> _ACTIVITY_: Look through the data below and extract, unchanged, the lines from the one that contains "[Visit Alibaba.com on LinkedIn] (106, 2427)" to the one that contains "الميكانيكية العربه (413, 715)", both included.
:: TASK DATA ::
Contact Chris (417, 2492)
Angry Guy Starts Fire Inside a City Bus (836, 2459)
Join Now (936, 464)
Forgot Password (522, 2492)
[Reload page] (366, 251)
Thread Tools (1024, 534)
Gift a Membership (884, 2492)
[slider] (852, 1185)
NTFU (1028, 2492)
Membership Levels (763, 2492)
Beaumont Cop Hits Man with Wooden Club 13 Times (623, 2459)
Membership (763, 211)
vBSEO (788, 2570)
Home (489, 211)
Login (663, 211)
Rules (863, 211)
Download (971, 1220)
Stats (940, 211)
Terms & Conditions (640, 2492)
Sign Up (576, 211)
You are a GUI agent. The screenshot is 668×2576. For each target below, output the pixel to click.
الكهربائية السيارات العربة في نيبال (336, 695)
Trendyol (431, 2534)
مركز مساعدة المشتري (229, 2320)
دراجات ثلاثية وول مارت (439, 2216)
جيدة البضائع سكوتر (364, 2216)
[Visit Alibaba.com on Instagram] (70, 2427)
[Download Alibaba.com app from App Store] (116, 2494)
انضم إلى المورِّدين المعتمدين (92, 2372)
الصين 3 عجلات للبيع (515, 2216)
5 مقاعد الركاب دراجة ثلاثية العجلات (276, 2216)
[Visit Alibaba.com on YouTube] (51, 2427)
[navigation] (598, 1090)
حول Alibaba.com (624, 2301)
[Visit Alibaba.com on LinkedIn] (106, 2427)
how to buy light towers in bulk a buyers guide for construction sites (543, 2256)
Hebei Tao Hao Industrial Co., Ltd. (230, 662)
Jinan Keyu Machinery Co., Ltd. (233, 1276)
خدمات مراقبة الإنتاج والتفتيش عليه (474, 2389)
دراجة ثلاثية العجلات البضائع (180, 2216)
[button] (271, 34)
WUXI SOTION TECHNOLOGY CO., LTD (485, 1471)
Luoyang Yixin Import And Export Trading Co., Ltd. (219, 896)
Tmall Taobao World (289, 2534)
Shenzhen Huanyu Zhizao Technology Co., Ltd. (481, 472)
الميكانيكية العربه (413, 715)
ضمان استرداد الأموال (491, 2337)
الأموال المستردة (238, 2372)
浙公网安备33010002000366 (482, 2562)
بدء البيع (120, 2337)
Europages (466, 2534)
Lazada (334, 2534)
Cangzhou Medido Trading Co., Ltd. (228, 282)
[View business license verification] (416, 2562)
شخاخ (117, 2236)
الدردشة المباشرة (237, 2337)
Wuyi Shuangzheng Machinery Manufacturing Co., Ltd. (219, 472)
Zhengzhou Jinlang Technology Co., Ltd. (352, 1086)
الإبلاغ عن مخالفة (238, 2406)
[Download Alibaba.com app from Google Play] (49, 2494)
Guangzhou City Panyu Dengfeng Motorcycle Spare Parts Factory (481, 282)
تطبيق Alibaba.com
:::
> _RESULT FOR THIS TASK_:
[Visit Alibaba.com on LinkedIn] (106, 2427)
how to buy light towers in bulk a buyers guide for construction sites (543, 2256)
Hebei Tao Hao Industrial Co., Ltd. (230, 662)
Jinan Keyu Machinery Co., Ltd. (233, 1276)
خدمات مراقبة الإنتاج والتفتيش عليه (474, 2389)
دراجة ثلاثية العجلات البضائع (180, 2216)
[button] (271, 34)
WUXI SOTION TECHNOLOGY CO., LTD (485, 1471)
Luoyang Yixin Import And Export Trading Co., Ltd. (219, 896)
Tmall Taobao World (289, 2534)
Shenzhen Huanyu Zhizao Technology Co., Ltd. (481, 472)
الميكانيكية العربه (413, 715)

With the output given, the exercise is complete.